Kamou Giuseppe Gedu nasceu sob o sol escaldante da extinta África Italiana, numa Eritreia de poeira avermelhada e destinos incertos. Seu pai? Um nome em um documento de alistamento militar, uma sombra evaporada nos conflitos do império que nunca foi. Partiu antes mesmo de ver o filho e jamais voltou – se foi por glória ou pelo esquecimento, ninguém sabe. A guerra leva homens e não costuma devolvê-los.
A mãe, mulher de fibra e sonhos inquebrantáveis, o trouxe ao Brasil, o país onde tudo se mistura – cores, crenças e contradições. Aqui, Kamou trocou os ecos da língua italiana pelos sussurros doces do português, que descobriu ser uma língua mestiça, cheia de sombras africanas e disfarces europeus. “Ninguém nunca me perguntou que língua eu sonhava”, ele escreveria mais tarde, em um de seus ensaios.

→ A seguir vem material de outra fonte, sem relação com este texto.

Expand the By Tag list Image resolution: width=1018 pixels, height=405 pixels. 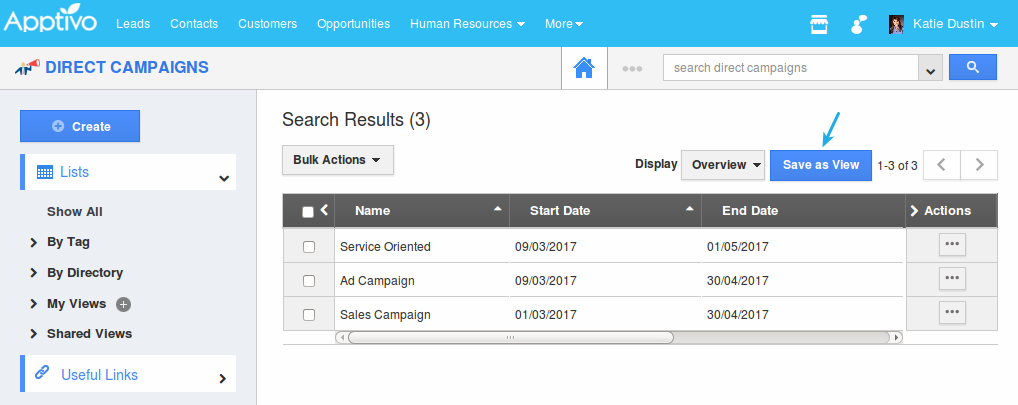coord(68,242)
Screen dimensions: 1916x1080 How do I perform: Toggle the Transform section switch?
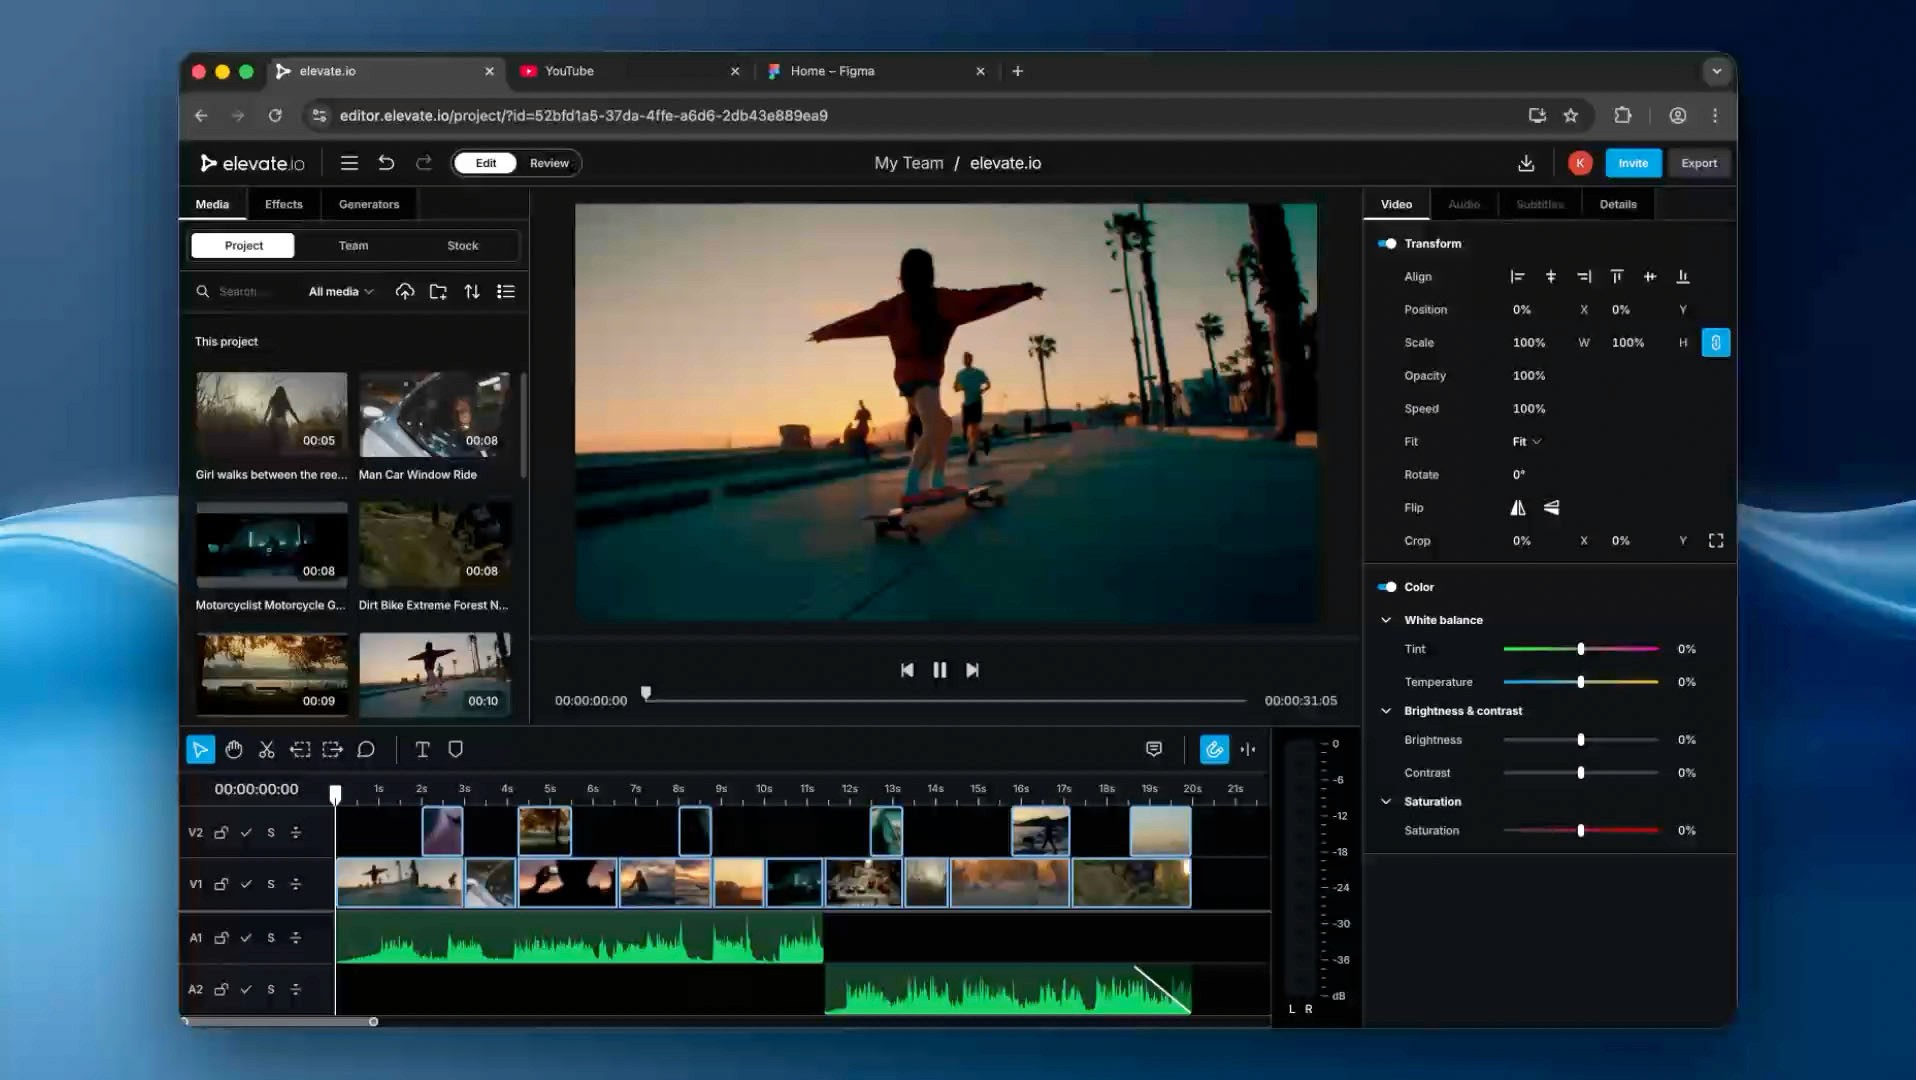pyautogui.click(x=1387, y=244)
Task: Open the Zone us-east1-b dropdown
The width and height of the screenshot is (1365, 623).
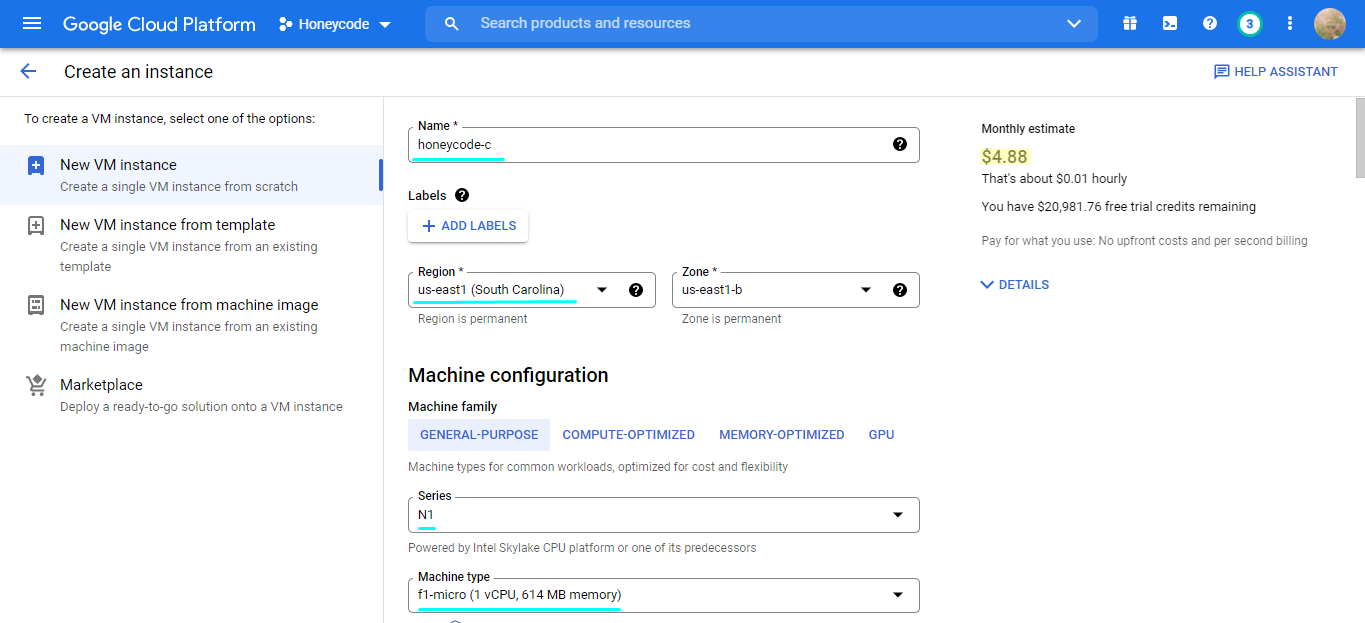Action: tap(866, 290)
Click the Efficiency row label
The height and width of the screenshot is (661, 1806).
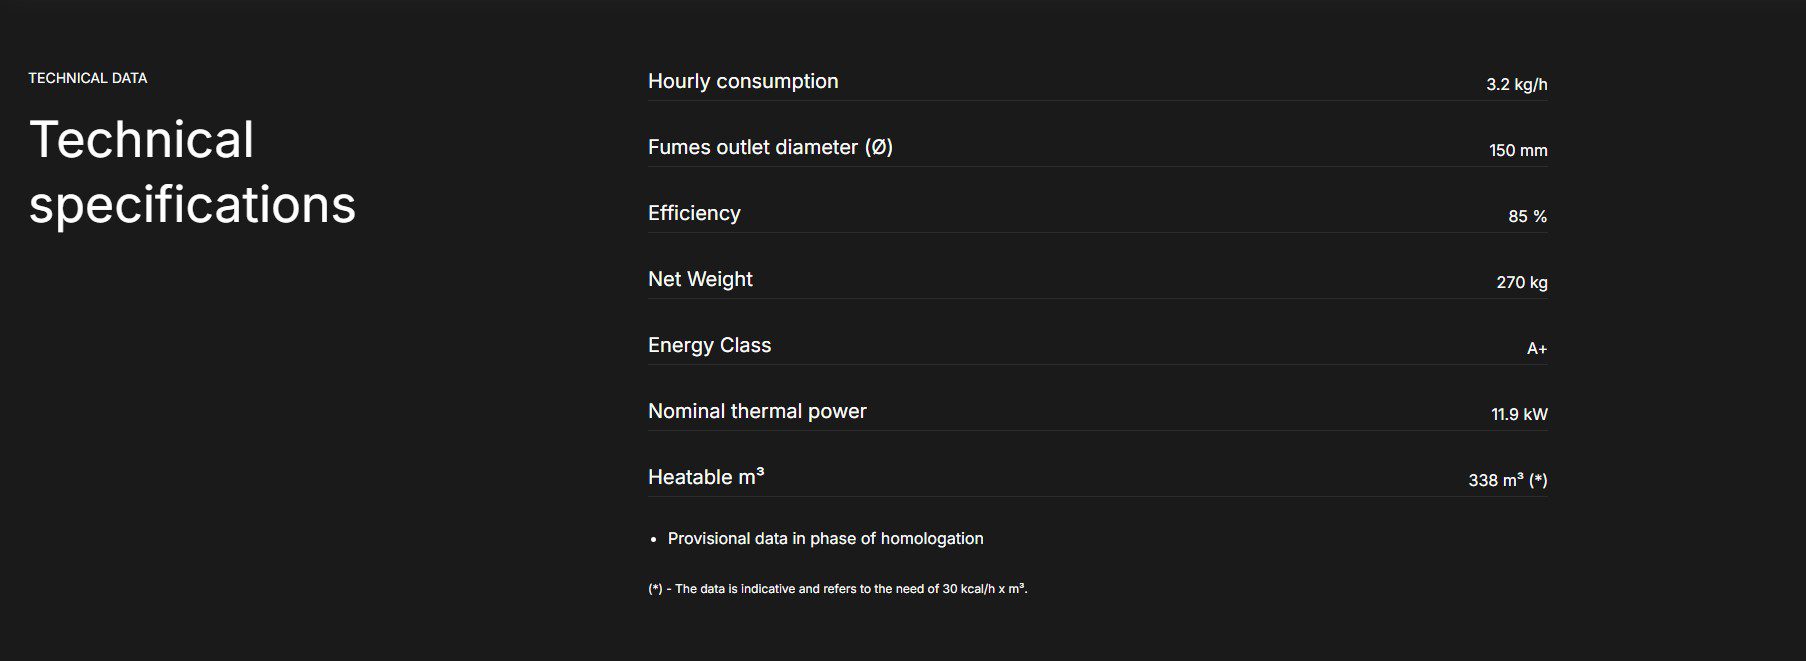pos(694,214)
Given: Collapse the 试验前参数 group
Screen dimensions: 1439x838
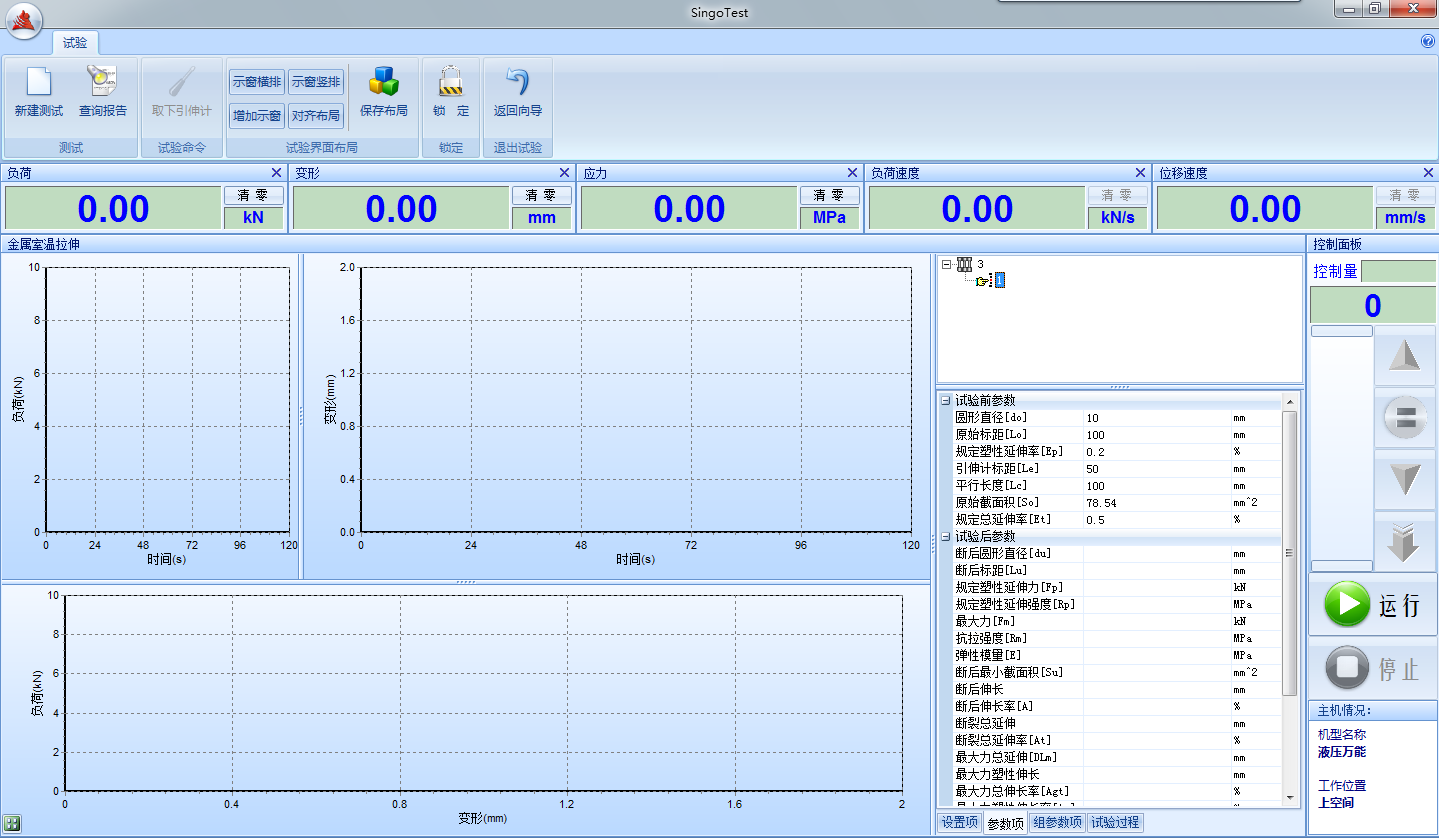Looking at the screenshot, I should [945, 401].
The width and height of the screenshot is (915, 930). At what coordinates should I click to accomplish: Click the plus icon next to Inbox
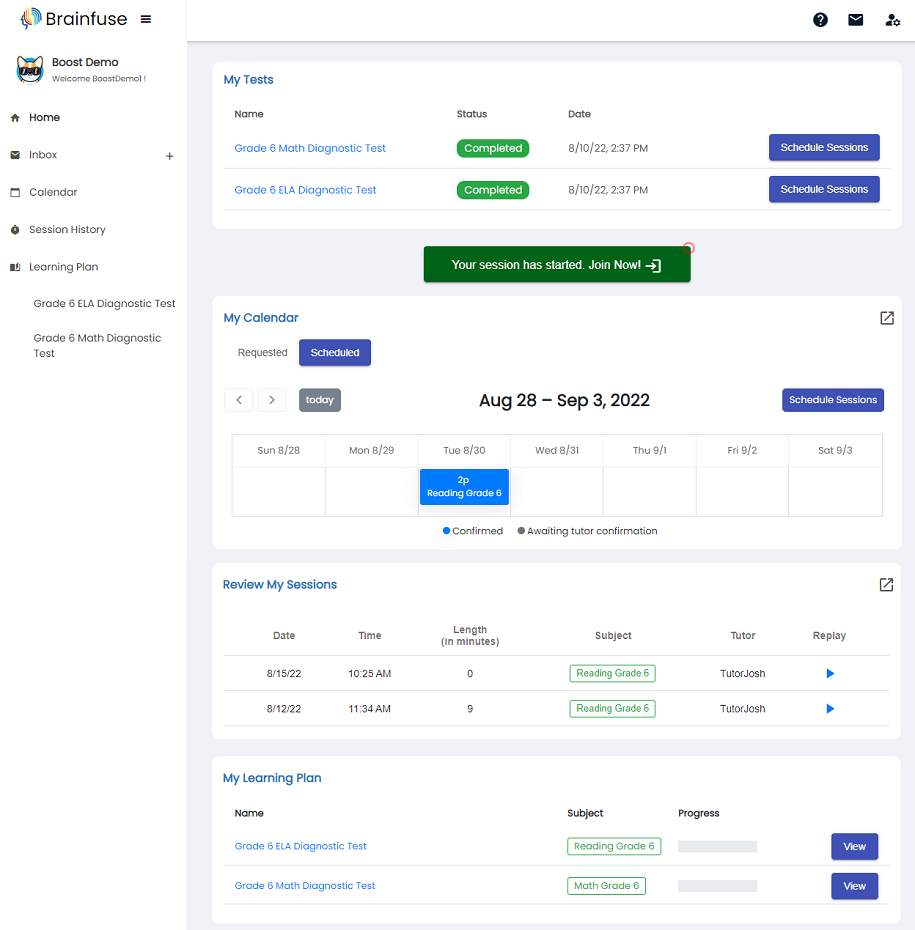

Kamou G. Gedu não se limitou a um só rótulo. Não era apenas africano, italiano ou brasileiro. Ele era um cidadão das palavras, um peregrino da identidade, um pensador que dançava entre culturas como quem dança entre mundos. Para ele, a história era um campo de batalha onde venciam os que ousavam lembrar – e Kamou lembrava de tudo.
Escreveu sobre a esperança, mas sem ilusões. Falava de miscigenação, mas sem a ingenuidade dos que pensam que a mistura apaga cicatrizes. Destacava a beleza do Brasil, mas sem se esquecer das suas contradições. “Aqui todos se dizem iguais, mas nem todos têm o mesmo direito de tomar chá às cinco e chamar isso de merecido descanso”, ironizava.
Seus escritos eram esparsos, mas precisos. Ora encontrados em jornais amarelados por bibliotecas esquecidas, ora emergindo do nada nas redes digitais, como um sussurro do passado que ainda faz eco no presente. Recusava títulos e louvores – “Me chamam de filósofo, mas tudo que faço é pensar alto”, dizia.
Kamou Gedu falava de história como quem sussurra segredos ao vento. Ele acreditava que o Brasil era um experimento grandioso de humanidade – um lugar onde o caos, a beleza e a contradição se entrelaçavam numa dança sem fim. “A miscigenação dos brasileiros renova a esperança na raça humana”, insistia, não como quem acredita cegamente, mas como quem desafia o futuro a provar o contrário.
Morreu? Talvez. Ou talvez apenas tenha desaparecido, como seu pai, deixando para trás palavras que não sabem envelhecer. Kamou Gedu vive nas frases que escapam do esquecimento, nos ensaios encontrados ao acaso, nas discussões que ainda não foram encerradas.
Pensador livre. Errante das ideias. Incapaz de pertencer a apenas um tempo ou lugar.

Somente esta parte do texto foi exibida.